*Text excerpt*.
Member of Parliament for San Fernando West
- In office 24 May 2010 – 7 September 2015
- Prime Minister: Kamla Persad-Bissessar
- Preceded by: Junia Regrello
- Succeeded by: Faris Al-Rawi

= Carolyn Seepersad-Bachan =

Trinidad and Tobago politician

Carolyn Seepersad-Bachan is a Trinidad and Tobago politician and former leader of the Congress of the People. She was a Member of Parliament in the House of Representatives for San Fernando West from 2010 until 2015.

== Early life ==

Her mother is Irma Seepersad and her sister is Suzanne Seepersad. She holds both a bachelor's and master's degree in engineering. In 1996, she was appointed as chairman of the National Petroleum Marketing Company. She was a lecturer in engineering at the University of the West Indies for over twenty years. She also served as a member of the UWI Board of Engineering Institute.

== Political career ==
Seepersad-Bachan was appointed as an Opposition Senator in the Senate from 17 October 2002 to 29 June 2006 as a representative of the United National Congress. She was one of the founding members of the Congress of the People in September 2006 and was appointed a deputy political leader.

*Brief A*.
Gather every line of the records that contains the string "This", matching case exactly.
*Brief B*.
Extend the Carolyn Seepersad-Bachan biography above, starting right after its last sentence.

*Source material*.
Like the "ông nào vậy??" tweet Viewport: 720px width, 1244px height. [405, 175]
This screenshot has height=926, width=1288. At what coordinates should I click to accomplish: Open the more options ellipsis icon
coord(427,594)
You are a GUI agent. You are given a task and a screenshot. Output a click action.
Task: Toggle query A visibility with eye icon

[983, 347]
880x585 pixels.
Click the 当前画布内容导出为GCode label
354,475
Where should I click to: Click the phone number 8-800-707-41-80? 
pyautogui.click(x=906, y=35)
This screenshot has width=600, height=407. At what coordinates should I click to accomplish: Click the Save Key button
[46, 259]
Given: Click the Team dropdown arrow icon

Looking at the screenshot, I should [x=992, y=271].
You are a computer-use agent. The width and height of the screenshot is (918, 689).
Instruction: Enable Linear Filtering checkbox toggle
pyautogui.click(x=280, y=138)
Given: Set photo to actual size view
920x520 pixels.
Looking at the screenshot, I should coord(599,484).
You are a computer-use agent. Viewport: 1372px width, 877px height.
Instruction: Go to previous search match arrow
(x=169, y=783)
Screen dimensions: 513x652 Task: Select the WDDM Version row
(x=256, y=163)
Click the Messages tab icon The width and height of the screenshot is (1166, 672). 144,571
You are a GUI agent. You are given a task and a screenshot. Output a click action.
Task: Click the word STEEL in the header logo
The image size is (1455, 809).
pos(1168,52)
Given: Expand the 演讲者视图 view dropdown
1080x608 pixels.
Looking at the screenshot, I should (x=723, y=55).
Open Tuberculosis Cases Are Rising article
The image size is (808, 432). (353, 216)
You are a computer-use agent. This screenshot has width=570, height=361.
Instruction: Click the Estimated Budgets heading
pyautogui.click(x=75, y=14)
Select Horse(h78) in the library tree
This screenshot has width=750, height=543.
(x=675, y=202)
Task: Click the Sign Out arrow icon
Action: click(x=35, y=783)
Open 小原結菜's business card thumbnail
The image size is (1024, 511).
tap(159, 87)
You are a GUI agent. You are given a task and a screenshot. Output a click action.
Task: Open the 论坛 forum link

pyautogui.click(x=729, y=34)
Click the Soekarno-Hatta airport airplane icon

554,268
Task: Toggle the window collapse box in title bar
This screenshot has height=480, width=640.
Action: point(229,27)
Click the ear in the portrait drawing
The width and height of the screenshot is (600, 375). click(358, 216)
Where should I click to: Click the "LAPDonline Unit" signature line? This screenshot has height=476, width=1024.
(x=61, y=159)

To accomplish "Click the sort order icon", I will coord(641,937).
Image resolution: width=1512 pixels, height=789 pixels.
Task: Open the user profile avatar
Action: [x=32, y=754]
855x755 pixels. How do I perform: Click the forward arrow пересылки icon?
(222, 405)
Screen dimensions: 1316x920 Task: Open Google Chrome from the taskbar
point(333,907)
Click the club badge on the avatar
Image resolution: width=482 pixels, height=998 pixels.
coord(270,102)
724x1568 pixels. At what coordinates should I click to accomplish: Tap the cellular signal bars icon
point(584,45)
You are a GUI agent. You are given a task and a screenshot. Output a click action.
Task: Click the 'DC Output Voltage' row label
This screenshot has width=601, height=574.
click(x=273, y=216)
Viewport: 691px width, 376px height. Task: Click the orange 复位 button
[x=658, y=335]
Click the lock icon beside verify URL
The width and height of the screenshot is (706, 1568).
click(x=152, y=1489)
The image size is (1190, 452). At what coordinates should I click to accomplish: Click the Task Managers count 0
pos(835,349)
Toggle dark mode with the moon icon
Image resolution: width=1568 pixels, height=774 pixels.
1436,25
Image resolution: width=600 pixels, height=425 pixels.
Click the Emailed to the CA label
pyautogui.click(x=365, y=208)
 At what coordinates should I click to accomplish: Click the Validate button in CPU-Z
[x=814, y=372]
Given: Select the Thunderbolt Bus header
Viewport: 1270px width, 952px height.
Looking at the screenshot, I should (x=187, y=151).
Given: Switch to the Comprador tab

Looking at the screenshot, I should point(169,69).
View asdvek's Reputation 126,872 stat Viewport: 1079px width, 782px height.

*Task output A*.
This screenshot has height=926, width=1288. At what coordinates should I click to accomplish: Open the more options ellipsis icon
This screenshot has width=600, height=407. At what coordinates should I click to accomplish: Click the Save Key button
You are a computer-use agent. This screenshot has width=570, height=361.
This screenshot has width=750, height=543.
This screenshot has height=480, width=640.
Where should I click to: Click the "LAPDonline Unit" signature line? This screenshot has height=476, width=1024.
This screenshot has width=601, height=574.

*Task output B*.
She was elected to the House of Representatives as the member for the electoral district of San Fernando West on 24 May 2010. She was affiliated with the Congress of the People, which was a member of the People's Partnership at the time. She was appointed Minister of Energy and Energy Affairs on 28 May 2010, becoming the first female energy minister in Trinidad and Tobago. She held this position until 27 June 2011 when she was appointed Minister of Public Administration. She chose not to run for re-election in the 2015 general election due to differences in opinion with the People's Partnership leader, Kamla Persad-Bissessar, and the Congress of the People leader, Prakash Ramadhar.

On 19 November 2017, Seepersad-Bachan won the leadership elections for the Congress of the People, beating Sharon Ann Gopaul-McNicol, and took over as party leader. She contested the electoral district of St. Augustine in the 2020 general election but lost to Khadijah Ameen. She resigned as party leader of the Congress of the People on 11 August 2020.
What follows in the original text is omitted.